* [STATED PROBLEM] Starting with the line containing "Task: Select the Jordan favorite radio button" and going through the line containing "Action: click(361, 809)", write the material out again with "radio button" changed to "toggle" and nothing else altered. Leave the pictures out.

* [LISTED RECORDS]

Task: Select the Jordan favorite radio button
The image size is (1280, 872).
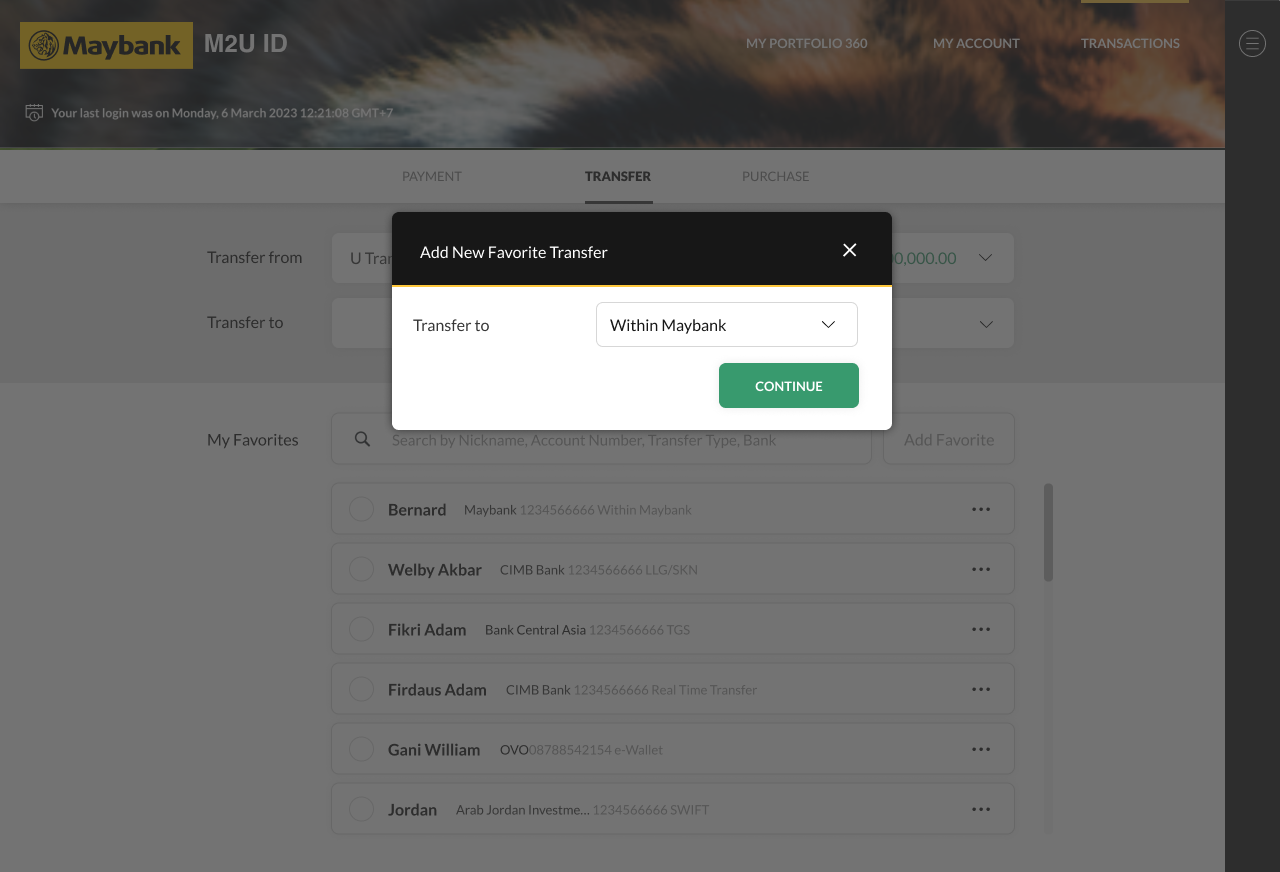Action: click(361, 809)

...

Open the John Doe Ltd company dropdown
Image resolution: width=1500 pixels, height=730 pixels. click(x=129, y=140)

* [RESPONSE]
Task: Select the Jordan favorite toggle
The image size is (1280, 872).
Action: click(361, 809)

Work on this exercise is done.